Memórias futuras dos dias difíceis

Quando ouvi a sineta tocando sabia que era isso. Hora de correr. De tirar o cu da reta. Perguntei pra Martisa o que ela achava disso. Meditei sobre a resposta enquanto corria:

--- Hmnvwn mnw wnn mn nw!

Realmente as coisas estavam cada dia piores. Tudo começara com o tiroteio na Universidade. Um maluco se auto-intitulara Jarel, filho de Calel, e saíra atirando em todo mundo. Matou catorze e feriu dezessete antes que o pegassem.

Depois o martírio na lagoa. Um louco se amarrara num poste e mandou que ateassem fogo ao seu corpo. Morreu sem um só grito, deixando apenas um bilhete misterioso que dizia: Rosebud, meu caro Orson.

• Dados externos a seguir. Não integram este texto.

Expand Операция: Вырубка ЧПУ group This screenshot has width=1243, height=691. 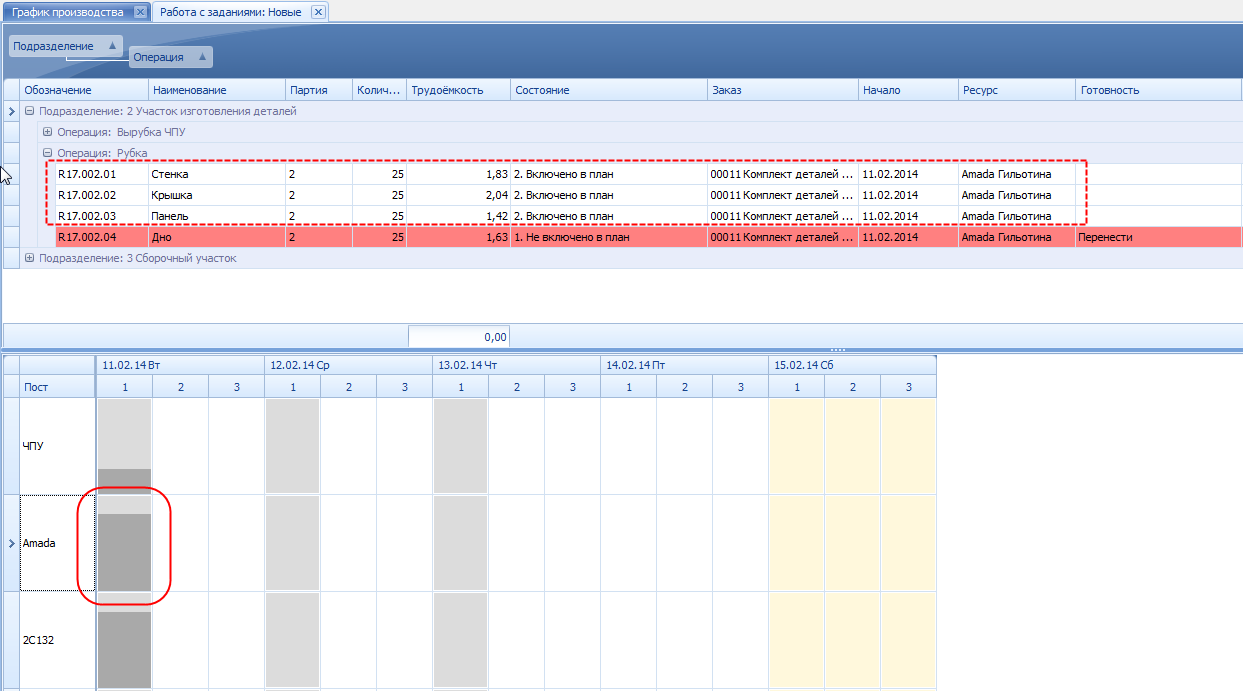click(x=47, y=132)
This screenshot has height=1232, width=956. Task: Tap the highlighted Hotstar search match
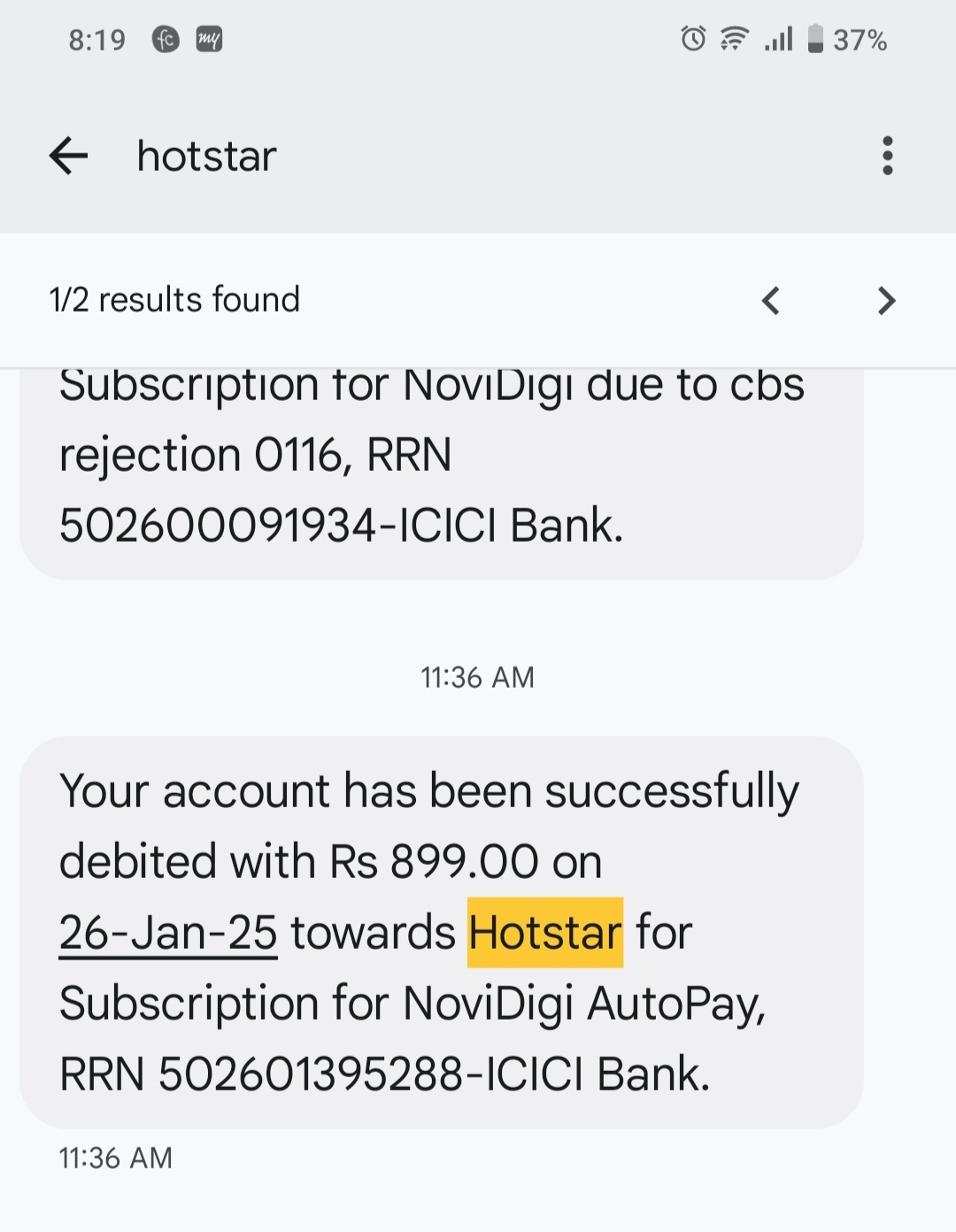click(545, 933)
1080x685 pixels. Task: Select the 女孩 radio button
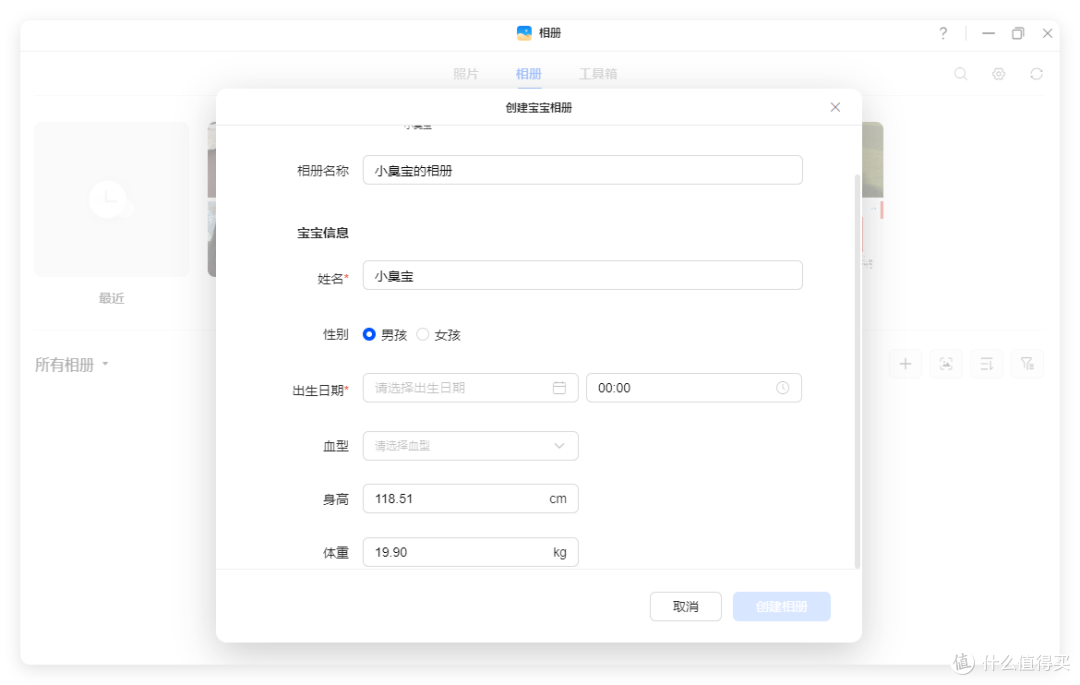coord(423,335)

Então aparecera Martisa. Cega, manca e quase muda. Trazia na fronte o signo Giqiano, por isso preferimos mantê-la por perto. No entanto, não descobríamos sua utilidade, era apenas um peso morto que arrastávamos de um lado pro outro ouvindo resmungar suas estranhas palavras. Talvez fosse alguma espécie de oráculo, por isso ainda lhe dirigíamos perguntas, às vezes.

Então a peste. Um surto de diarréia infestou a cidade e o ambiente ficou realmente insuportável. Algumas pessoas começaram a desaparecer misteriosamente e a prefeitura decretou o toque de recolher. Foi aí que descobrimos a utilidade de Martisa: podíamos deixá-la presa, matá-la, incendiá-la, fazer qualquer coisa, que no outro dia ela novamente aparecia e batia à nossa porta. Era o escudo que precisávamos. Pena sua mudez não ser completa, pois quando se defrontava com a morte seus murmúrios se tornavam gritos infernalmente insuportáveis.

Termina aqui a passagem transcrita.